The NADA Chairperson went on to explain that NADA members and accredited franchise dealers are also in pole position to train staff to handle the growing wave of electric and hybrid vehicles coming from most vehicle manufacturers and importers represented locally.

A recent study, the 2022 Green Economy Market Intelligence report, compiled by GreenCape, a non-profit company in the Western Cape, has highlighted a shortage of EV-skilled workers required to deal with the sales and servicing of the New Energy Vehicles that have hybrid, plug-in hybrid or battery electric drivetrains.

Accredited franchised dealers are required to employ qualified technicians, who attend regular training at respective manufacturers and importers to ensure that they are fully abreast with the latest technology incorporated into the vehicles.

“We are confident that our dealers will have access to the resources needed to upskill employees where necessary so we can fulfil our objective of building rewarding relationships between dealers and their customers in this rapidly changing mobility environment,” concluded Dommisse.

Accredited dealers are able to provide peace of mind during all phases of the total vehicle ownership experience, from the initial purchase to subsequent servicing and repairs with qualified personnel who undergo correct and on-going skills training.

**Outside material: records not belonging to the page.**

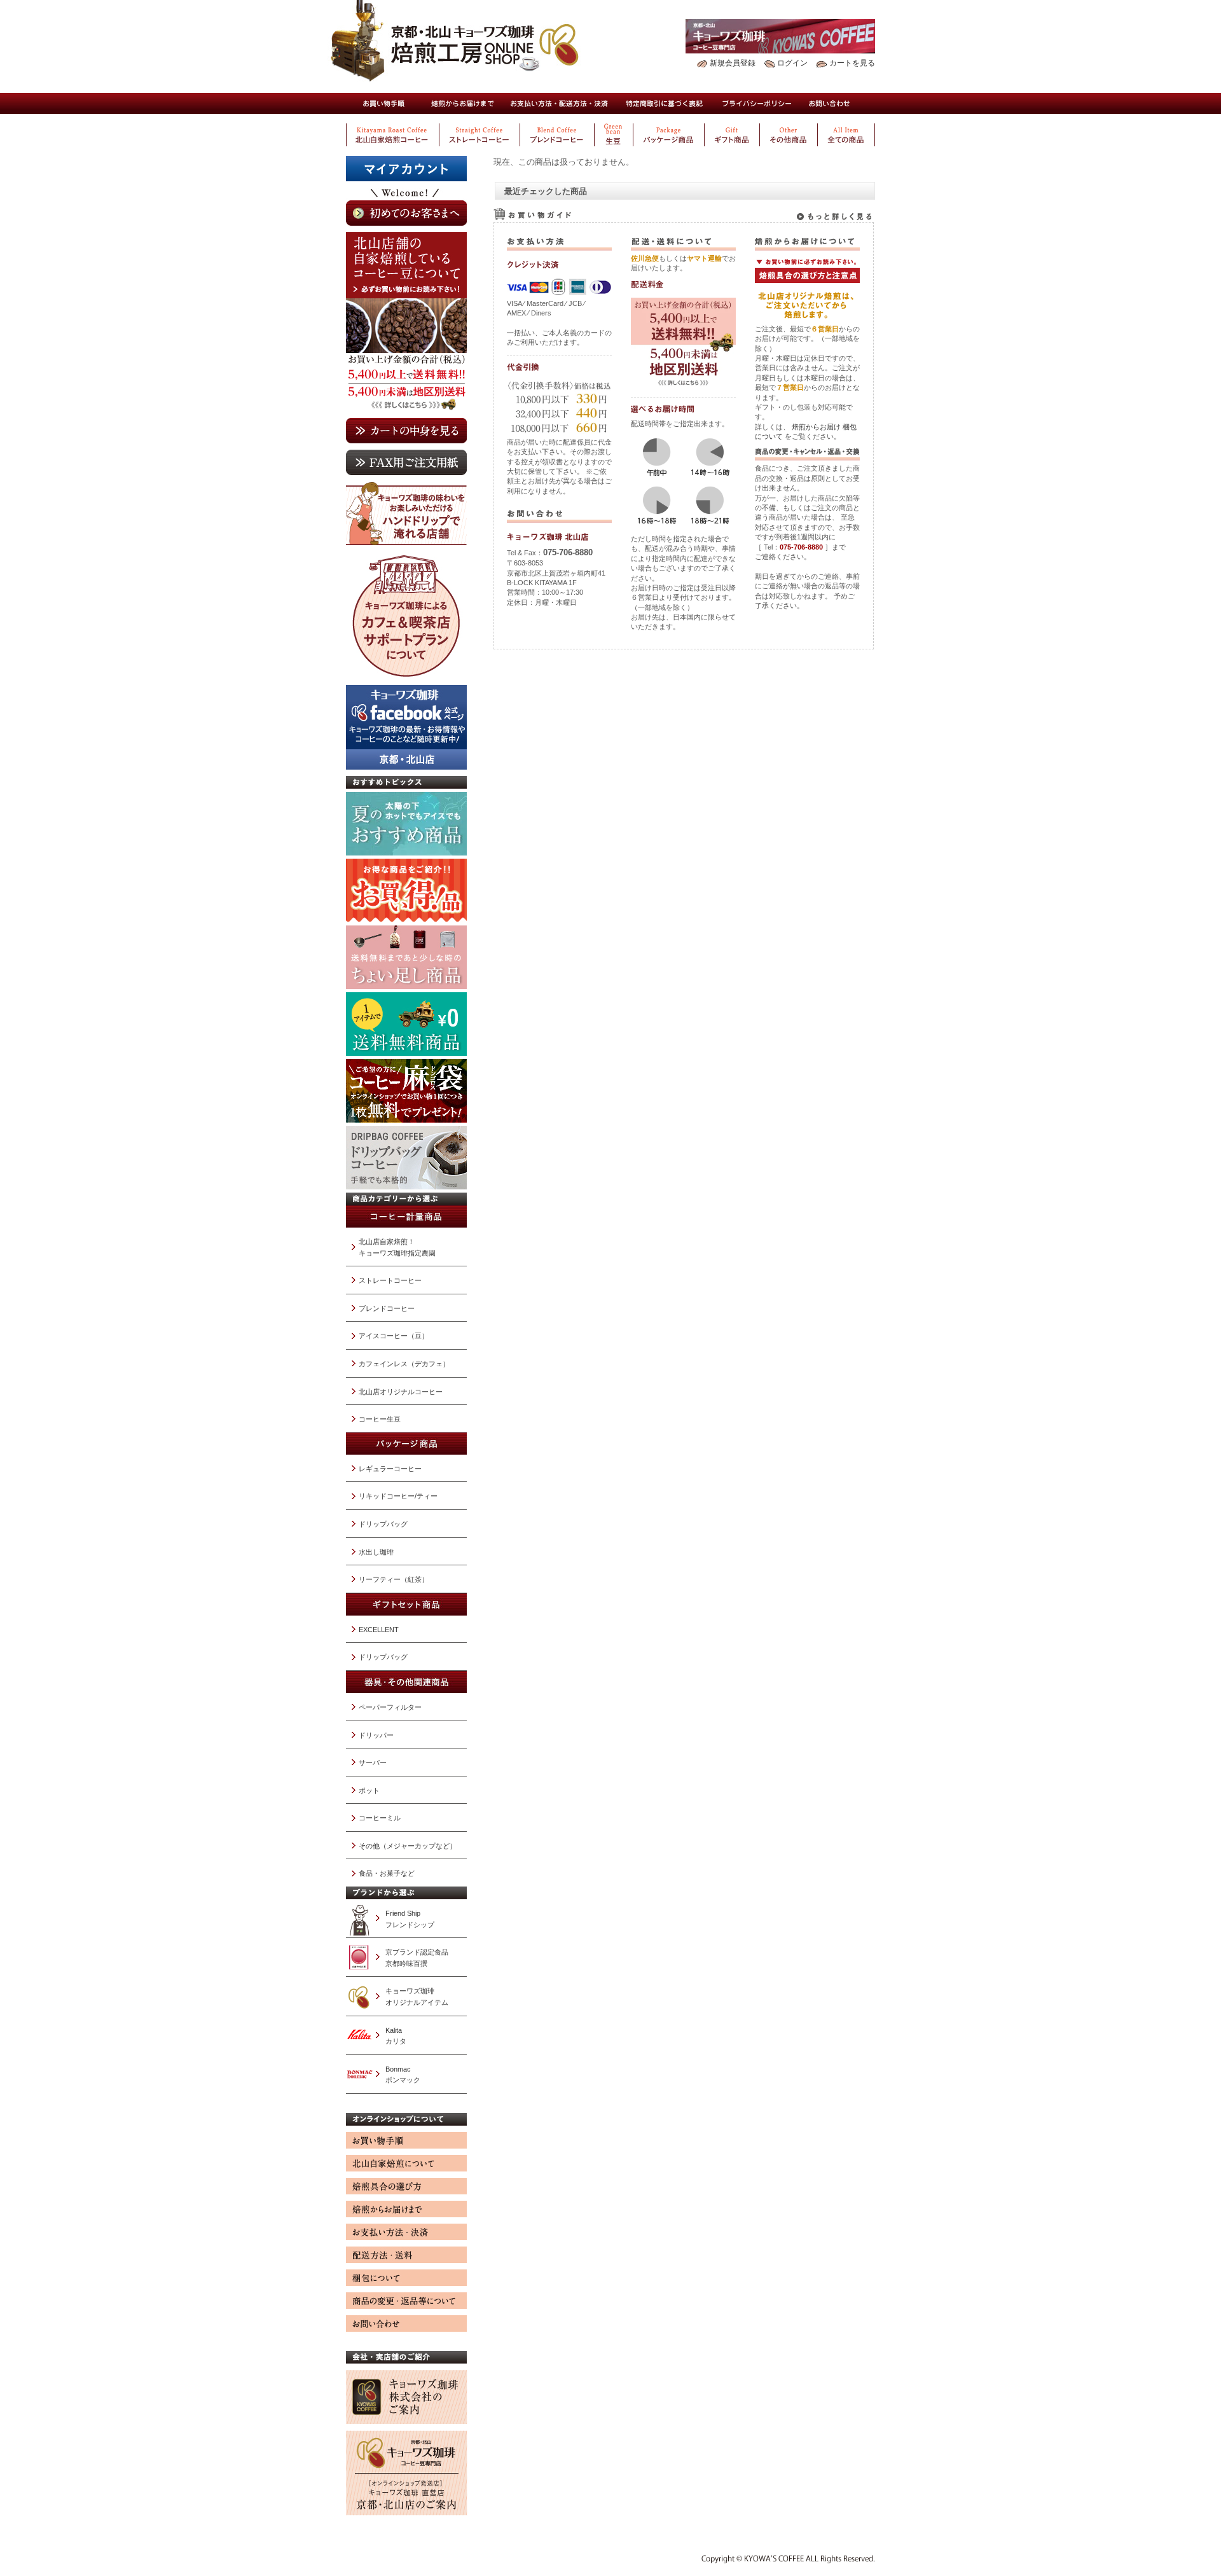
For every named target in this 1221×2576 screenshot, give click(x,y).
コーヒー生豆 (380, 1419)
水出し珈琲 (376, 1552)
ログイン (792, 63)
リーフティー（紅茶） (394, 1579)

These dealers are also skilled in the requirements of the Consumer Protection Act and the growing number of financial / transactional requirements from the authorities, which provides added assurance for their customers.

Franchise dealers represent approximately R50-billion in investment and employ 58 000 people directly and 25 000 indirectly, making NADA a key component of South African retailing. The automotive industry’s total contribution to GDP is 4.9%, of which 2.8% is attributed to manufacturing and 2.1% to retail.